Directions:
A: Please list every user name and website name that appears in the forum thread about the brewing site.
B: Carry on the forum thread about the brewing site from its final sentence.

Again, apologies for being so negative, I've just seen a lot of things like this show a lot of promise but really amount to very little. Remember brew.com.au? That started with a lot of fanfare, but nothing ever really became of it. And if there were just a couple of corrections to do with this site then I'd probably do it, but there are so many I really can't be bothered. Sorry.

Good luck to em though. :beerbang:


----------



## Steve Lacey (4/4/07)

Malnourished said:


> Again, apologies for being so negative, I've just seen a lot of things like this show a lot of promise but really amount to very little.



I do agree with that. I understand the nature of these things. Some take off like wildfire for no apparent reason, others just wither and die. I think you are right that the sites most likely to succeed are those backed by an active champion or two who take a bit of pride and ownership in the thing to make sure the data is good and perhaps to push it in front of people.

Data lines:
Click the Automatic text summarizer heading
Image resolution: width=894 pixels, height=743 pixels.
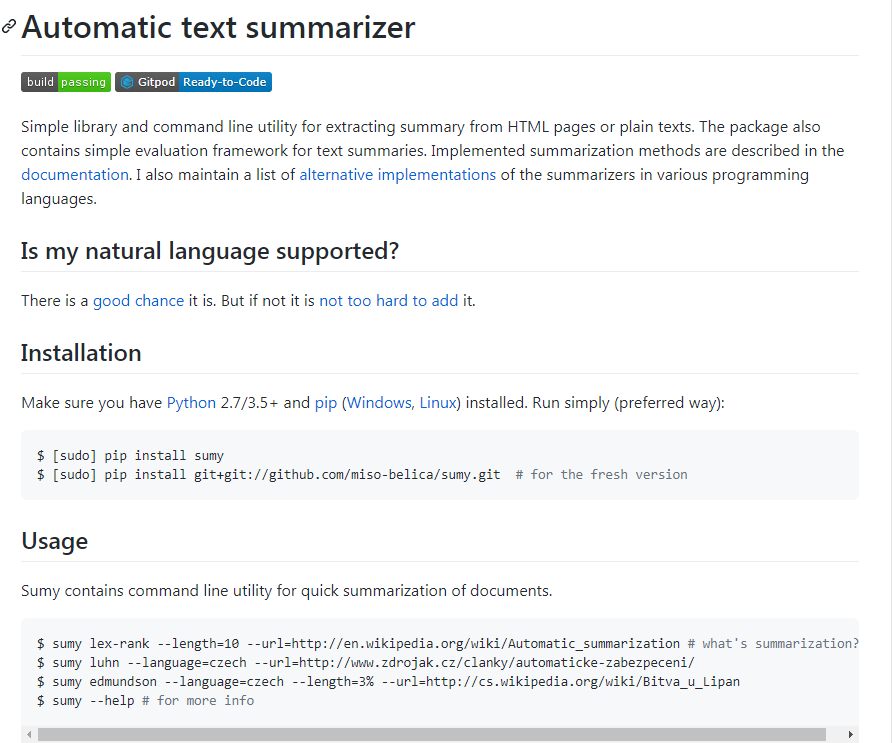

Per-task outputs:
A: Malnourished, Steve Lacey, brew.com.au

B:
The thing with Web 2.0 that a lot of people don't understand is that it is a platform rather than a finished product. The nature of the product really depends on the extent and how the intended user base interacts with it. For example, I would see in this case that the perfect person to step in and really make the beermapping Australian guide a valuable resource would be whoever runs the Good Beer Directory. Obviously that person is motivated towards getting accurate information out there, but perhaps doesn't have the skill or resources or time to create a Google Maps API interface ... well, he/she doesn't need to now, but he/she can get stuck into the beermapping project platform and marry it with the Goodbeer directory. 

But if no such champion or enthusiastic user base develops, then you are right, mate, it will just become another dark and forgotten corner of the Internet. My interest was just to put in front of everybody here. If enough people are interested, great, if not, oh well, nothing lost, except perhaps an opportunity.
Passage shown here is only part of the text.